The central culprit in Parkinson's pathology is the misfolding and aggregation of a protein called alpha-synuclein. These toxic clumps are thought to spread from neuron to neuron, causing the cell death that leads to the disease's devastating symptoms. The c-Abl kinase has been identified as a key player that promotes this pathological process. By inhibiting c-Abl, risvodetinib is believed to halt the progression of alpha-synuclein pathology, offering the potential to be a truly disease-modifying therapy.

This hypothesis is supported by promising earlier data. “Following the successful completion of the Phase 2 201 Trial that assessed the safety, tolerability and disease-modifying potential of risvodetinib in participants with early untreated PD, we are excited to be the first of several companies to enter into a collaboration agreement to join the Foundation’s P2P trial,” said Dr. Milton Werner, Chairman and CEO of ABLi. “We believe risvodetinib may be disease-modifying based on synuclein biomarker data. We’re excited to have the opportunity to evaluate the effect of risvodetinib even earlier in the disease course through P2P.”

A Dual Strategy and the Road Ahead

The inclusion of risvodetinib in the P2P trial is part of a comprehensive, two-pronged strategy by ABLi Therapeutics. The company is simultaneously advancing a separate pivotal registration trial, known as CAMPD (C-Abl inhibitor Modification of Parkinson’s Disease), for patients who have already been diagnosed with early, untreated Parkinson's disease.

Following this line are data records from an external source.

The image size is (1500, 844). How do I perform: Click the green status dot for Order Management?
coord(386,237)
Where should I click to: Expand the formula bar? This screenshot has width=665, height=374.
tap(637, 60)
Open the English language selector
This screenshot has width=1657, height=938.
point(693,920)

“We believe that risvodetinib is a unique investigational therapy with the potential to alter the course of disease for millions of patients with PD,” stated Christopher Meyer, ABLi’s Chief Operating Officer. “P2P will run alongside our registration trial... The primary endpoint for CAMPD is intended to directly measure the ability of risvodetinib to delay disease progression in hundreds of patients within three years of a Parkinson’s diagnosis.”

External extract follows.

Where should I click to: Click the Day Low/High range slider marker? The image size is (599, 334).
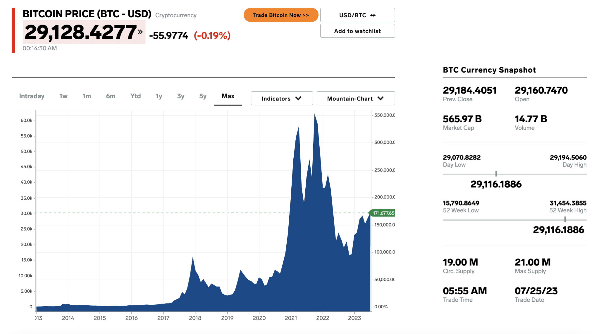[496, 174]
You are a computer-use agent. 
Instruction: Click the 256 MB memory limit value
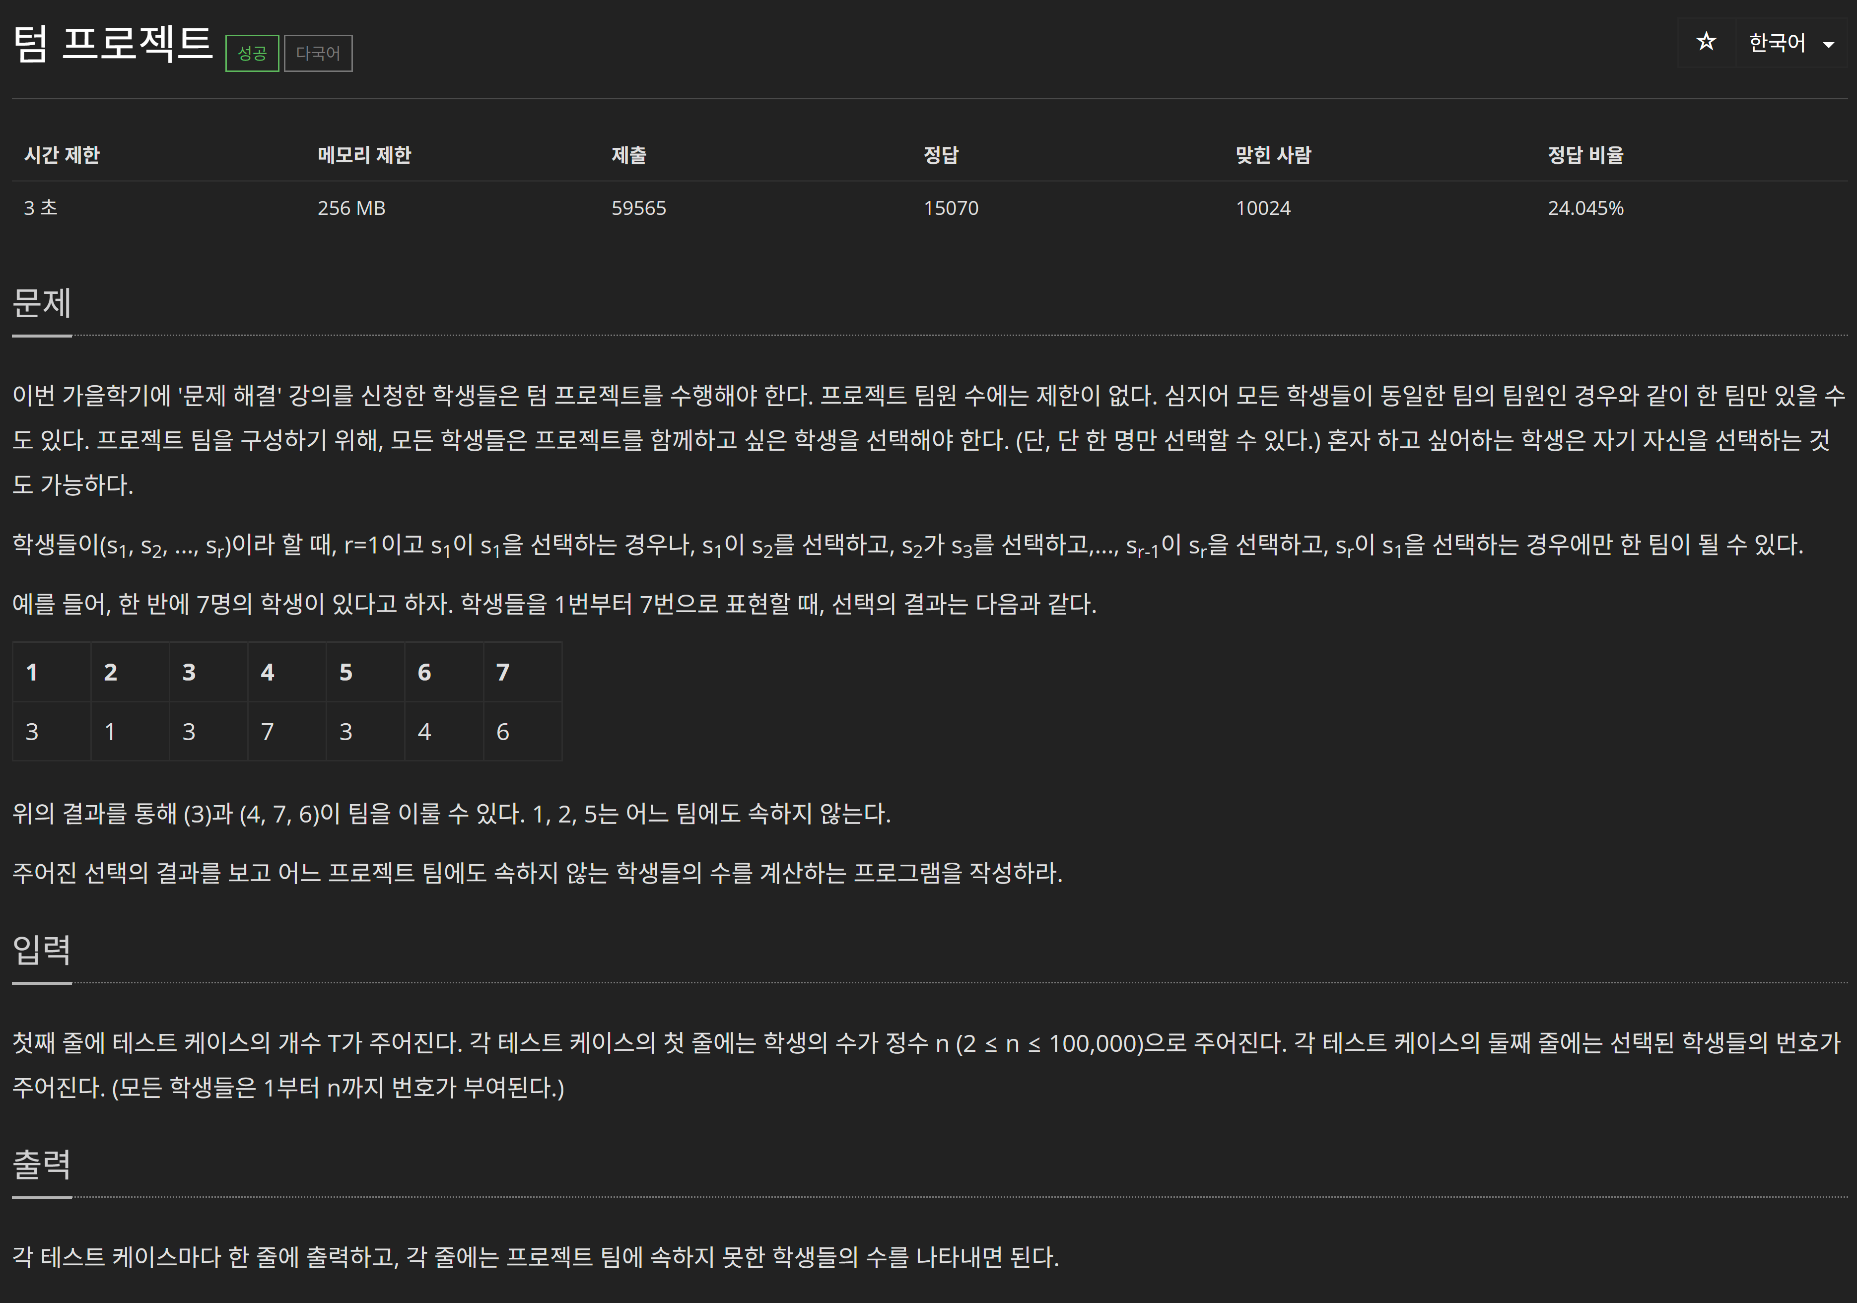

This dual approach—targeting both prevention in the prodromal stage with P2P and treatment in the early clinical stage with CAMPD—positions ABLi and its lead candidate at the forefront of Parkinson's research. The collaboration with The Michael J. Fox Foundation, a globally recognized leader in accelerating innovative research, provides significant validation and strategic support for this endeavor.

The P2P trial is expected to launch in the coming months, with ABLi being the first of what is expected to be several industry partners. This collaborative model, championed by MJFF, is seen as essential for tackling a disease as complex as Parkinson's. While the path to a proven preventative therapy is long and fraught with the challenges inherent in clinical research, the launch of the Path to Prevention trial marks a decisive and hopeful shift in the battle against this neurodegenerative disease, moving the focus from managing symptoms to pursuing a future free from its progression.